糖尿病は慢性的に高血糖が持続する病気と言われています。国内の糖尿病有病者数は約950万人いるといわれています。
糖尿病の治療は、慢性的な高血糖を、空腹時血糖や随時血糖、ヘモグロビンA1cなどを、指標にしてコントロールし。糖尿病によって引き起こされる種々の血管合併症などを抑制することを目的としています。
糖尿病の治療は、皆さんご存知の通り、食事療法 運動療法 薬物療法が中心となります。基本、初診の患者さんや、境界型、血糖コントロールが良好で、維持できそうな患者さんに対しては、食事療法 運動療法を行います。
しかし、それでも、改善の見込みがない場合は、薬物療法が開始されます。薬物療法は、内服剤、注射剤であれ、作用機序は様々で強弱はありますが、血糖を効果させる作用があります。

 糖尿病の治療目的は、慢性的な高血糖を改善し、正常血糖値に近づけば、近づけるほどいいことになります。
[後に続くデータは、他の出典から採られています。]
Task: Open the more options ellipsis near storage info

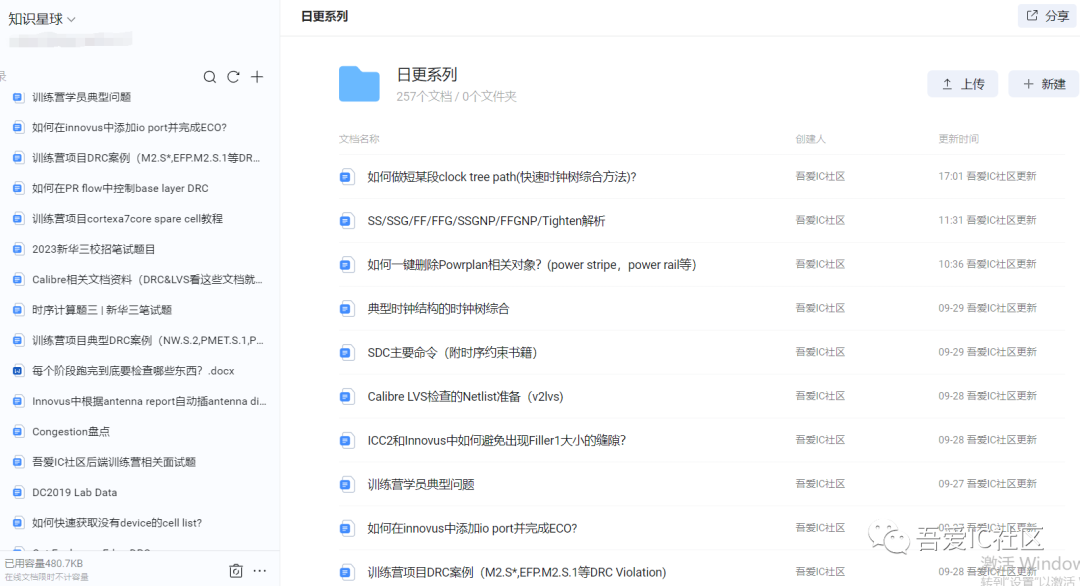Action: click(x=259, y=570)
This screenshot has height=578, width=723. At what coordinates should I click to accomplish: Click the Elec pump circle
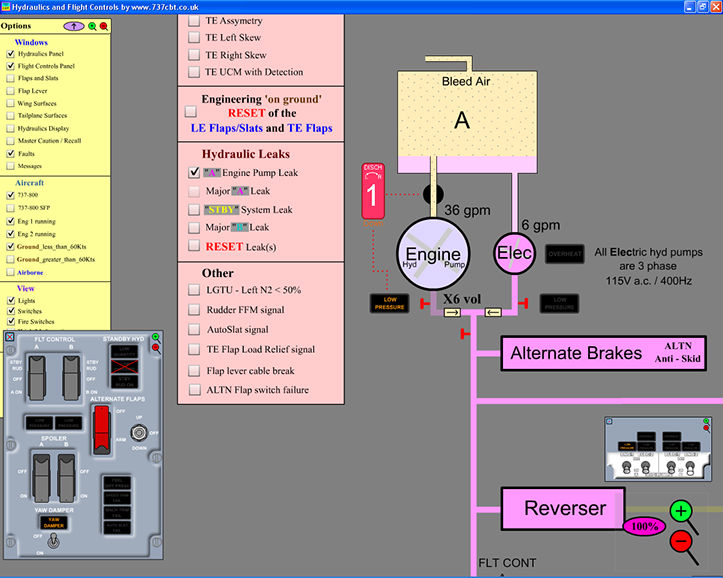click(x=516, y=253)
私も糖尿病を専門に勉強するまでは、そう思っていました。患者さんが、食事療法や運動療法をがんばり、ヘモグロビンA1cが、低ければ低くなるほど、患者さんを褒めた記憶があります。
ここで、一つの疑問ですが、果たしてそれで、いいのでしょうか?
糖尿病降下薬を使用して糖尿病の治療を行う時には、血糖値が正常値より下がりすぎて「低血糖」が起きることがあります。

低血糖とは

血糖値が平均値で 68mg/dLまで下がるとグルカゴンなどの拮抗ホルモンが分泌され始めます。さらに 53mg/dLまで下がると、発汗、手足のふるえ、からだが熱く感じる、動悸、不安感、吐きけという具体的な症状が出てきます。これらは血糖値の下がり過ぎでひき起こされる自律神経の症状で、血糖値低下に対してからだが発する警告信号なのです。
 この警告信号が出る範囲を越え、48mg/dL以下にまで血糖値が下がると、集中力の低下、取り乱す(医学用語では錯乱といいます)、脱力、眠気、めまい、疲労感、ろれつが回らない、物が二重に見える、などが起きてきます。これらは中枢神経の症状で、ブドウ糖の欠乏により脳細胞が正常に活動しなくなりつつあることを示すものです。
 この状態になっても糖分をとらないでいると、さらに進行して意識障害が起こり、自分がどこにいて何をしているのかがわからなくなり(指南力の低下)、患者さん本人ではどうすることもできなくなります。さらに進むと低血糖昏睡に陥り、最悪のケースではそのまま死に至ります。
                       

低血糖の対処方法  

低血糖の症状があらわれたら、まずブドウ糖(なければ砂糖)を口にすることです。このとき、余裕があれば血糖値を自分で測り、低血糖であることの確認をしましょう。 ブドウ糖を10~15g飲み込み、しばらく安静にしています。15分ほど経っても回復しない場合は、さらにブドウ糖を同量追加します。低血糖症状が改善しない時は、病院を受診しましょう。
このように、低血糖は対処方法がおくれれば、死に至ることもある怖いものです。
低血糖が体にどの程度悪影響を与えるか、その厳密な結論は出てないそうです。
しかし、度重なる低血糖が悪影響を及ぼしている可能性が強く示唆するデータが報告されています。
意識障害を起こすような重症低血糖があると、そのような低血糖がない症例と比較して、主要血管イベント(脳卒中・心筋梗塞・慢性心不全)のリスクが、1.9倍、心血管死のリスクが3.7倍、総死亡に至っては6.4倍まで上昇することが報告されています。(VADT試験より)
他にも、頻回の低血糖は、認知症になりやすいなどとの報告も聞いています。

血糖は下げれば下げるほど良いとはいえない

また、これまでは、糖尿病で合併症をおこさないようにするためには、HbA1cが低ければ低いほどいいと言われてきましたが、2016年に、日本糖尿病学会が発表した目標値は、血糖コントロー65歳以上の高齢者について、よりきめ細かく目標を設定したことが特徴となっています。

最近の糖尿病治療の方針

 高齢者を年齢や健康状態、治療内容などで区切り、個々の患者に合わせて安全かつ効果的に糖尿病の治療を行えるよう工夫されています。
これらから、「血糖値をコントロールする上では、ある程度の低血糖はつきものだ」という考えかたではなく、「低血糖に最大限留意しつつ、血糖をコントロールする」ことが、重要だという考え方に変わってきたそうです。
 以上から、低血糖に留意して、そのためにも、ヘモグロビンA1ctとともに、血糖値の変動幅を少なくすることが重要だそうです。
糖尿病の患者さんは、たくさんいます。皆さんも頭の片隅に入れておいてください。